The Ohio State University team helped several teams with mechanical fixes throughout the competition. “Of course we want to win, but not because one of the competitors had an issue we could have helped them fix,” one student team leader said.
Students from local team “SDSU Mechatronics,” affiliated with San Diego State University, drove back and forth from their facility to retrieve spare parts for other teams. “When I first joined RoboSub, I worried that it would be overly competitive, but the atmosphere is completely different,” an SDSU Mechatronics team member said. “One of the best parts of RoboNation events is that all the schools help each other out — and as a local team, we want to be a part of that."
Teams submitted pre-event technical design documentation before arriving at the TRANSDEC. During the competition, volunteer judges evaluated the teams’ performances in underwater autonomy challenge tasks, team presentations, and system assessments. Judges inspected vehicles for design, craftsmanship, technical innovation, and visual impact.
"From my perspective as both the Chief of Naval Research [CNR] and the Naval Science, Technology, Engineering, and Math [STEM] Executive, RoboSub is truly a valuable and important event for fostering greater naval innovation,” said CNR Rear Adm. Kurt Rothenhaus, who also visited the competition Aug. 2. “Not only do we get to meet the next generation of talented scientists and engineers, but we also introduce them to some of the most pressing challenges faced by our Sailors and Marines. This is especially prevalent as autonomous systems and capabilities play an increasingly important role in current and future battlescapes."
In one of the six challenges, autonomous underwater vehicles navigated through one of two gates; in another, the vehicles dropped path markers into bins and earned bonus points for dropping markers in bins coinciding with the gate passed through earlier.
“Teams have been in the pool at TRANSDEC nearly non-stop,” said Travis Moscicki, NIWC Pacific lead for RoboSub, on the third day of the competition. “Hands down, the number one indicator of performance is time spent in water. This highlights the exact reason we hold the event — there is no substitution for experience.”
Moscicki, who holds a doctorate in ocean engineering, participated in RoboNation robotics competitions as a student before his employment at NIWC Pacific. Now he’s getting to watch how teams evolve year after year. “One team pointed out that at last year’s event they encountered many gremlins (engineer speak for an issue!), but they weren’t sure how to solve them,” he said. “This year, they are still encountering gremlins, but are finding they have solutions. Progression is what RoboSub is all about.”

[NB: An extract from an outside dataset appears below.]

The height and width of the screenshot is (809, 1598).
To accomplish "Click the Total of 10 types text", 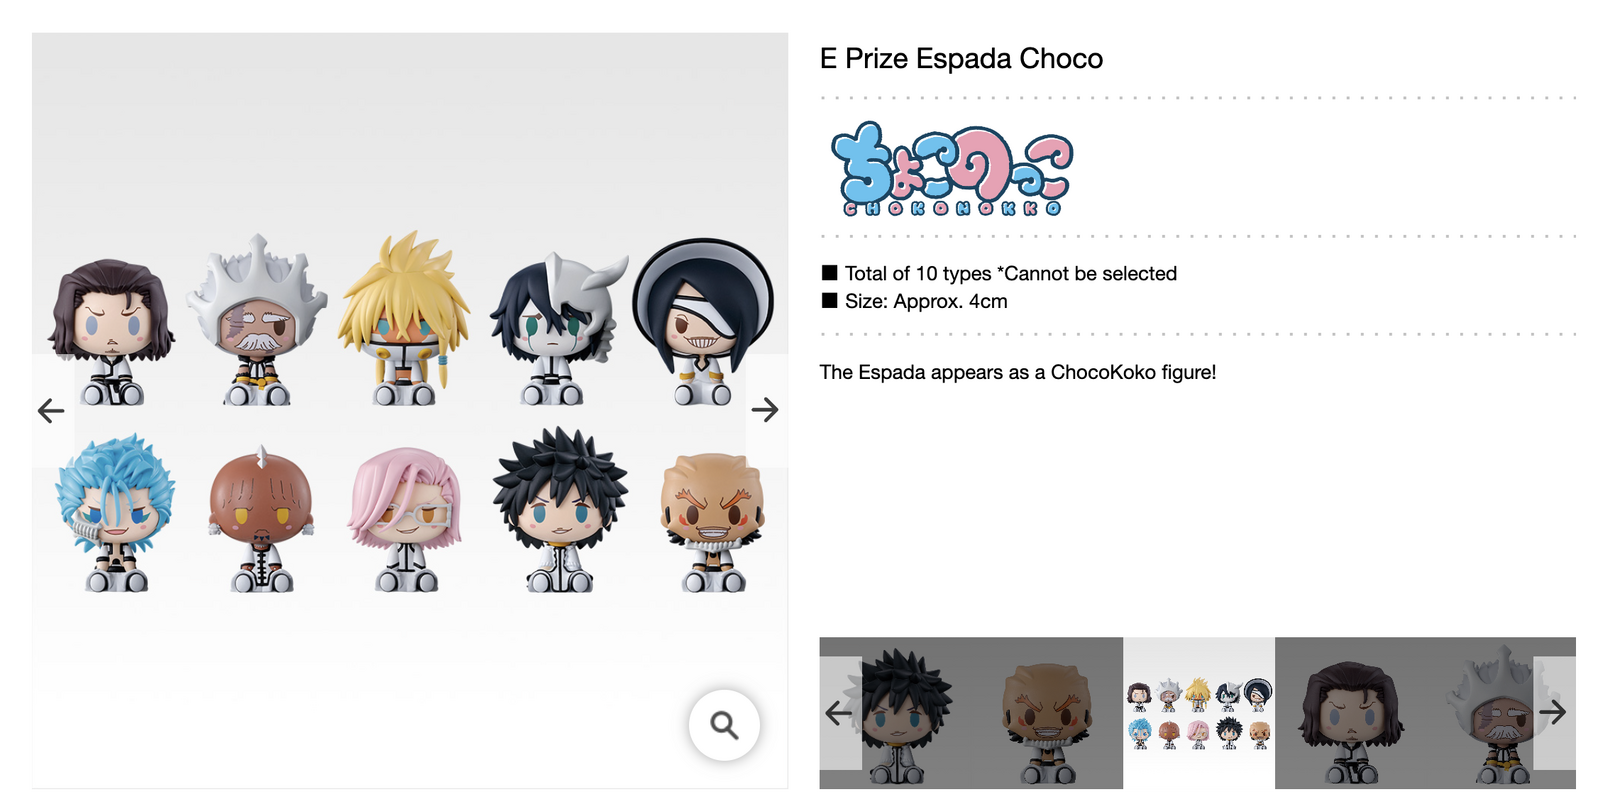I will click(x=918, y=274).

This year, the National University of Singapore team took first place for the second year in a row, Brac University from Bangladesh took second place, and the University of Alberta from Canada took third place in the autonomy task challenges. Teams also won awards for design documentation, mentorship, ingenuity, data sharing, and “cooperatition.”
NIWC Pacific hosted RoboSub from 2002 to 2019. This year marked the competition’s return to the TRANSDEC pool, which contains six million gallons of water and is 300 feet by 200 feet in size. Its design eliminates all extraneous man-made or natural biologic noises and permits precise control of surface and underwater conditions.
NIWC Pacific and ONR research, develop, and deliver integrated capabilities to the fleet. Both regularly contribute to STEM outreach programs which help develop talent and partnerships for the future.
“The Navy is built on the keel of STEM education, leveraging scientific understanding, critical thinking and problem-solving skills to take us where we need to go,” Franchetti said. “Our Sailors and civilians are out there every day developing, operating and maintaining the most complex ecosystems of warfighting functions; integrating propulsion, power, weapons, combat and information systems we need remain the greatest Navy in the world.”